Let me take you to Tajikistan next. When you talk about the country, it definitely reminds me of Bakhtiyar Khudoinazarov, a film director, who passed away a few years ago. He was a great movie director. The films titled “BRATAN” and “Kosh Ba Kosh” are his major works. If you see his films, you’ll go crazy for the peculiar tempo created by the slow passage of time. With the political crisis of the civil war in the background, “Kosh Ba Kosh” has so much war presence that you hear constant gunshots. It makes for a pretty thrilling acoustic. I was fascinated by the music in the last scene. Just listen to it.
It also has a touch of ethnic music, doesn’t it? Khudoinazarov’s works are shown frequently in theaters nationwide because of his recent death. You can easily check the schedule on the Internet.
How about Turkmenistan? Not too much information seems available, but the country is pretty familiar to a certain group of Japanese music fans. The group I'm talking about is progressive rock fans. The fans of so-called “progre”, for short, are so greedy that they tend to name any resembling music “progre.” As a result, a wide range of music is involved in the genre.
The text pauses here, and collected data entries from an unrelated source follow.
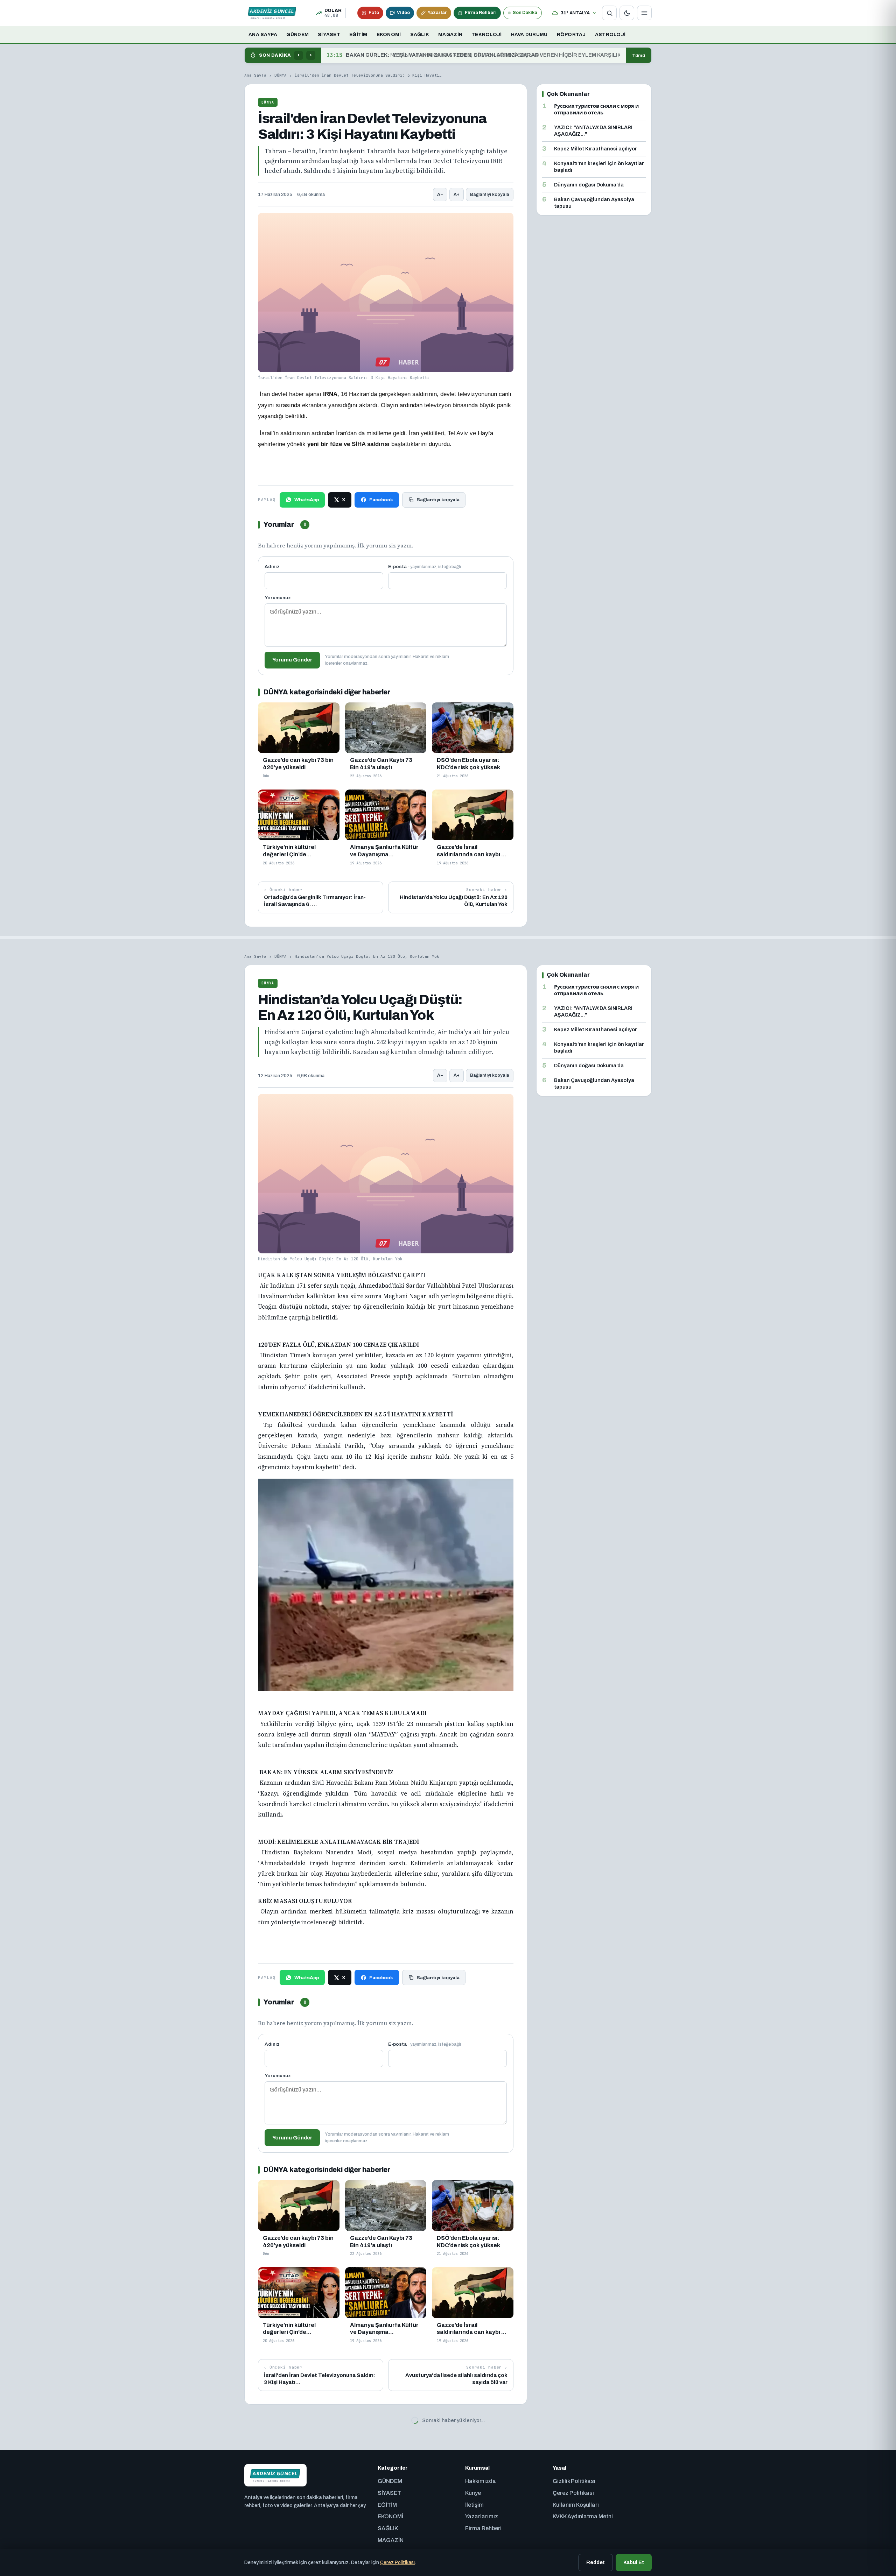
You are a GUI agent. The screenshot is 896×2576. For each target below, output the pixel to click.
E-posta (424, 566)
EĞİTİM (358, 34)
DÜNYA (280, 75)
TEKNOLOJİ (486, 34)
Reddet (595, 2562)
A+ (457, 194)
This has caused a bit of a side effect: they cannot answer well when someone asks, “What is progre?” All joking aside, the Gunesh Ensemble, a transcendent progre band, left an impression on the fans when they appeared from Turkmenistan. Rishad Shafti is the band leader. The sound is a mixture of everything, which is hard to explain. It has an ethnic taste to it as well. The photos of the band in the video, one after another, are powerful.
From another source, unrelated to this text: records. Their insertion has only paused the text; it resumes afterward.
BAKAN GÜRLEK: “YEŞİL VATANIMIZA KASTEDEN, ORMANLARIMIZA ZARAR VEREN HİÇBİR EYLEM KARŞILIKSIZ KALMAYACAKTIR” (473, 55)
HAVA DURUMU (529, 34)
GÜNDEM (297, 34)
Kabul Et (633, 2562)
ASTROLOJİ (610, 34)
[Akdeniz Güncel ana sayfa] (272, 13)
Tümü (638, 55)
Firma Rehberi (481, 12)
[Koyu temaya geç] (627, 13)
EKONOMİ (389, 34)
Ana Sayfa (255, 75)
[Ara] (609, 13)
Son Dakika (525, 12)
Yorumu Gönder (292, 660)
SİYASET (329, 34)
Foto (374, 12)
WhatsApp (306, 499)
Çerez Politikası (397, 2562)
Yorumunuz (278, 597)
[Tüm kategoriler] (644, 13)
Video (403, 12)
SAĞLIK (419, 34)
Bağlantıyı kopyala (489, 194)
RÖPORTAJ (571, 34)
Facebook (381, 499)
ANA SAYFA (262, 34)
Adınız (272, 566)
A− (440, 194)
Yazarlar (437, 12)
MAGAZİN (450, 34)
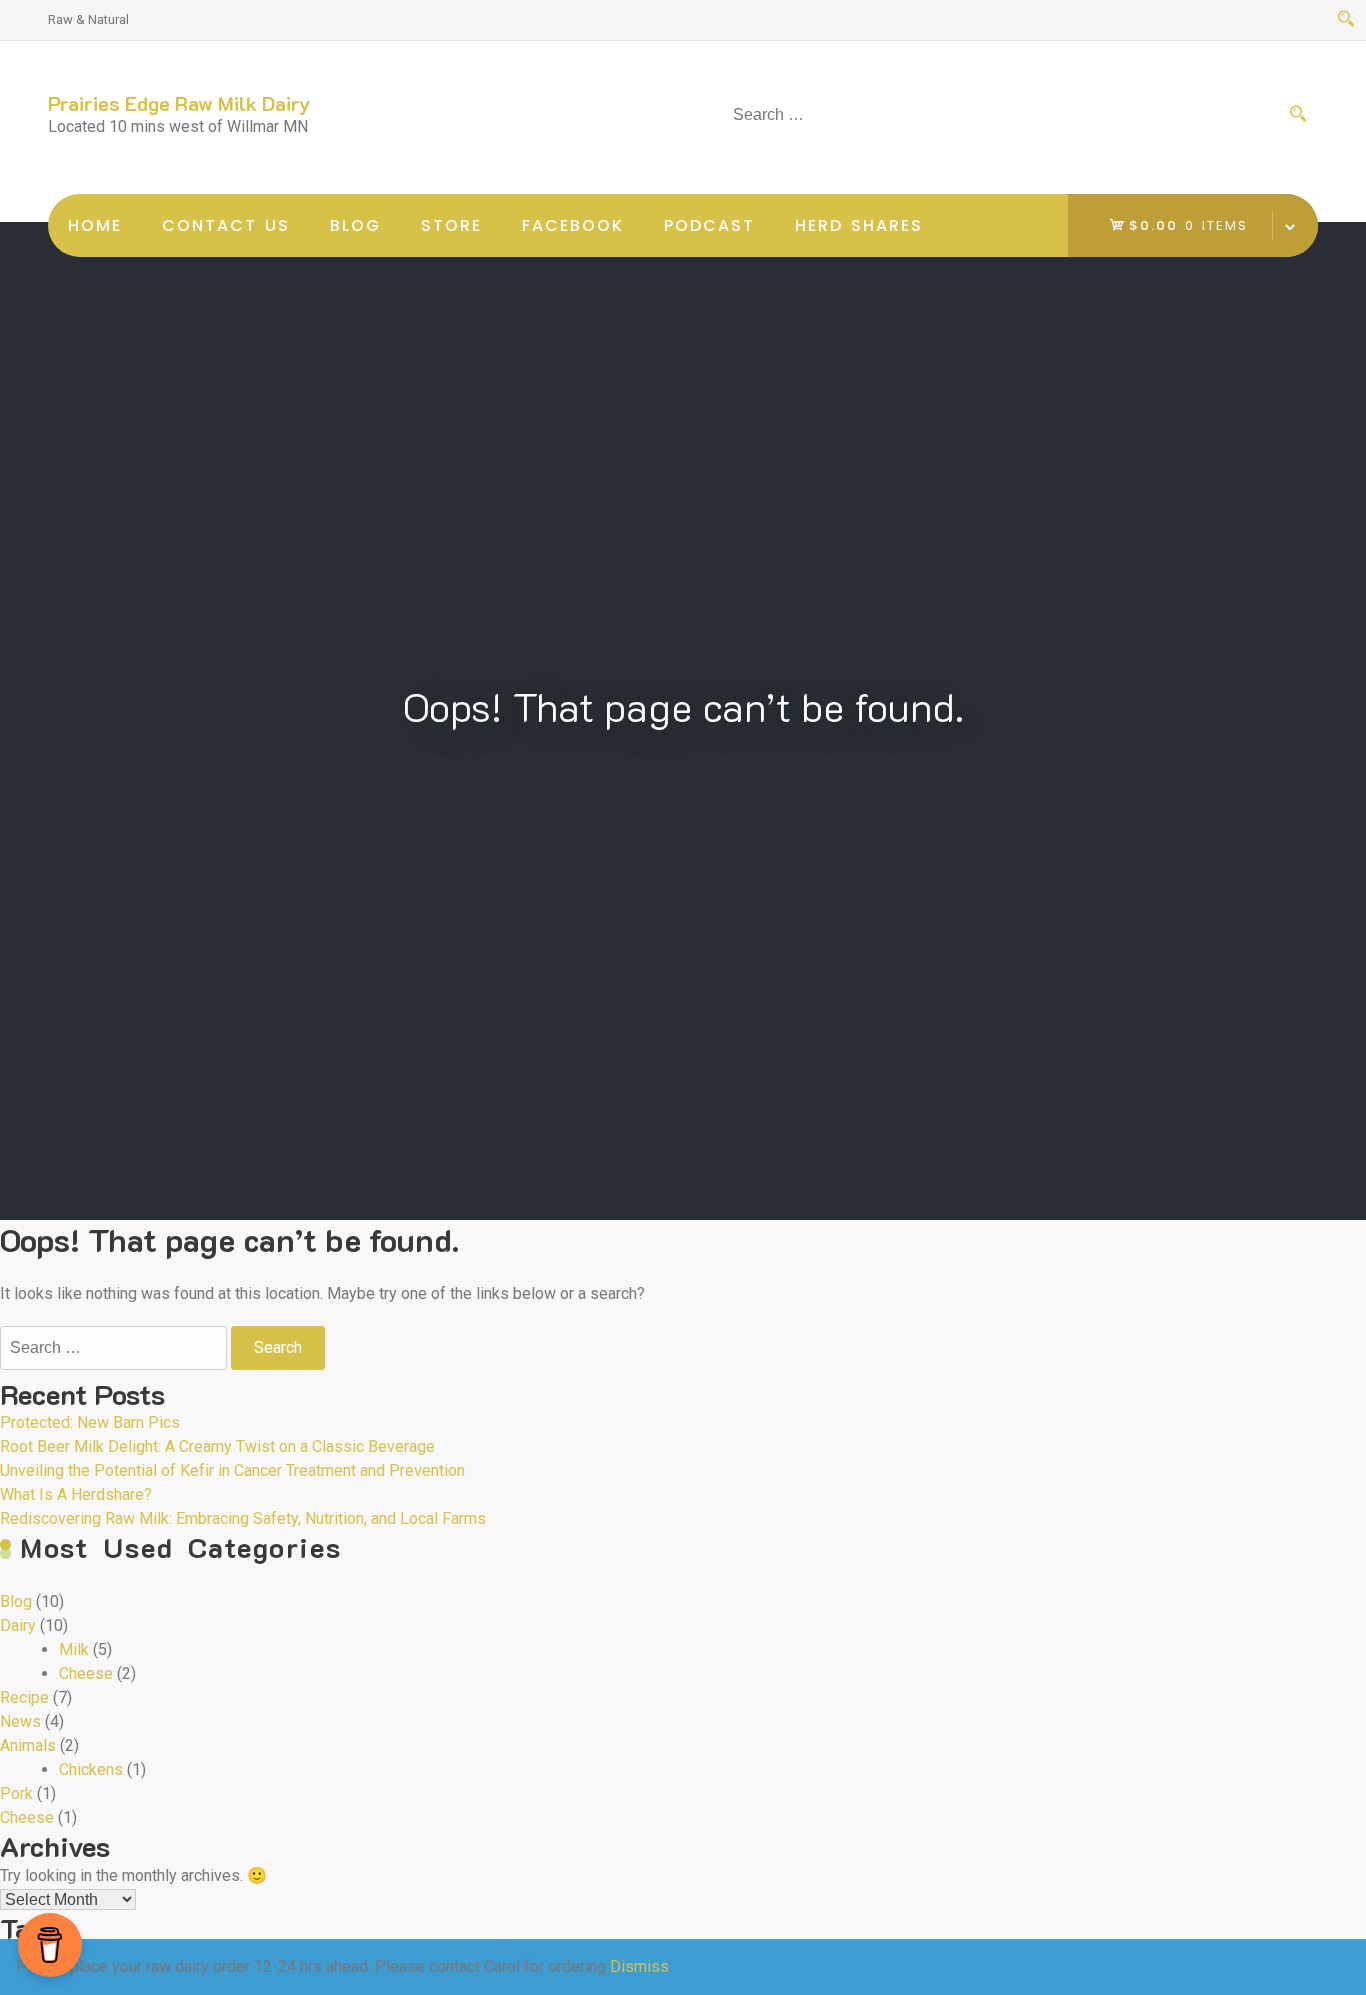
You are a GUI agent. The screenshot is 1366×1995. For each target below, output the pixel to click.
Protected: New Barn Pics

Was that a little too strange? Well Central Asia, where the remaining two countries of Kazakhstan and Kyrgyzstan reside, is known as the region where the Silk Road passes through. If “Central Asia” sounds strange to you, you may recall the Silk Road. Also, there is a perfect textbook for learning the culture of 19th century Central Asia. It’s called “Otoyomegatari”, a popular manga by Kaoru Mori. Another comic essay was published recently titled, “Silk Road Journey of One Woman” by Hiroko Orita. For some reason, the Silk Road images have a strong charm to Japanese people, such as the music by Kitaro, a synthesizer player; “Ihojin or a foreigner”, an exquisite piece of Japanese pop music by Saki Kubota; and “Gandhara” by Godiego.
This time I forcibly introduced the countries of Central Asia using apples as a tool. The unfamiliar region is at least connected with Japan through apples. Why don’t you treat yourself to an apple, and bring a spark to the routine life of autumn and winter? It would be wonderful to think of something unusual and unseen far away in Central Asia.